The paper is unusually transparent about what doesn't work. Wild cluster bootstrap — a more conservative statistical test appropriate for small cluster counts — is non-significant at both K=10 (model clusters) and K=7 (family clusters) [§4.2]. This means the gap is real at the cell level but cannot yet be confidently attributed to a model-level effect rather than question-level variation — a meaningful caveat for anyone trying to generalize across model families. Cross-family generator swaps destroy per-cell rankings (Spearman ρ = +0.14), so the exact magnitude depends on which system generates the perturbations [§4.5]. A second LLM judge agrees with the primary judge at only Cohen's κ = 0.50 — moderate agreement, not strong [§4.6]. Two mechanism hypotheses proposed in earlier drafts failed to replicate on the held-out model and are explicitly retracted [§4.9].
Why It Matters
This is a lab measurement, not a production tool. The benchmarks cover controlled academic tasks, not messy real-world agent deployments with mixed perturbation types and human edits. The wild cluster bootstrap failure means the finding's generalizability across arbitrary new model families remains unproven — reliable cross-family claims likely require studies with 30+ independent model clusters, which could take years to accumulate.

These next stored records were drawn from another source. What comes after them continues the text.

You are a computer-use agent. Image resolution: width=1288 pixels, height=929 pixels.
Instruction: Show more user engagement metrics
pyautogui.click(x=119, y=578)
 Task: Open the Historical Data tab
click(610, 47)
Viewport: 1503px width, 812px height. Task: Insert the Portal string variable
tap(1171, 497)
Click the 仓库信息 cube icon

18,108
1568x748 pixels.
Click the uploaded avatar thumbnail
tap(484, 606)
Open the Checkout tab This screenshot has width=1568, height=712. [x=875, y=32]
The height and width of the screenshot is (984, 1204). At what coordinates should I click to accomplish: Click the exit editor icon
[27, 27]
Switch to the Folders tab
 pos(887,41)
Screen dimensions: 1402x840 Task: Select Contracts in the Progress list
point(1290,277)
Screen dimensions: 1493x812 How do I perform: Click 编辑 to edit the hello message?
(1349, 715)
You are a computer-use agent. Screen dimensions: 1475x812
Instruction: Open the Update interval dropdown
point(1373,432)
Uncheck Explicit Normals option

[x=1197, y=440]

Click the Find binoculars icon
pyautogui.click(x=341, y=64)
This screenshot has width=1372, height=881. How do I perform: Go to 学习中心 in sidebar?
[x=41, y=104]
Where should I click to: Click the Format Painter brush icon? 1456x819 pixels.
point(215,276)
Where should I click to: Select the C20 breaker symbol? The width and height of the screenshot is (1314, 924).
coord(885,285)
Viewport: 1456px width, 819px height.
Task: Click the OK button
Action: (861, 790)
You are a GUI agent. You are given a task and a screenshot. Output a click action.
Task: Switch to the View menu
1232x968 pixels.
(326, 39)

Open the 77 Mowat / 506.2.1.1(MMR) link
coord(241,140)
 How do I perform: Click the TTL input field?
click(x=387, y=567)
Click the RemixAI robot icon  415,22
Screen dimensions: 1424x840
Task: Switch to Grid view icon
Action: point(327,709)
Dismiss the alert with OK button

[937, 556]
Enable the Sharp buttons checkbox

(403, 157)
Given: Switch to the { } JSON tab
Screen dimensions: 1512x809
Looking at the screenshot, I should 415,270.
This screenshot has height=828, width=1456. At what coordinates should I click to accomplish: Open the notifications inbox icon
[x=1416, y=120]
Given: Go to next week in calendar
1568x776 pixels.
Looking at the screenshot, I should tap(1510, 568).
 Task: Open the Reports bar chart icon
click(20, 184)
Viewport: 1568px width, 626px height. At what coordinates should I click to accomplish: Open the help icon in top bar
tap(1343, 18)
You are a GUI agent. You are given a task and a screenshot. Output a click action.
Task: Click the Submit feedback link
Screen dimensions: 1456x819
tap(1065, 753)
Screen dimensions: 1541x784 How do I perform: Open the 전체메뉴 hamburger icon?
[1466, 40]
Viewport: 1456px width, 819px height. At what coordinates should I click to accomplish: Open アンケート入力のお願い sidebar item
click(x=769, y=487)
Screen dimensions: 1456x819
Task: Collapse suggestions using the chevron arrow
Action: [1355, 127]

But the directional signal is consistent enough to inform engineering decisions today. If you're building input normalization for an agent pipeline, this work suggests that guarding against paraphrase-class variation — upstream model rewrites, user rephrasings — matters more than standardizing formatting [§1]. The stealth-divergence pattern, where the first agent step looks fine but intermediate reasoning silently corrupts, also suggests that monitoring only the first action of an agent trace is insufficient for catching perturbation-induced failures [§4.9].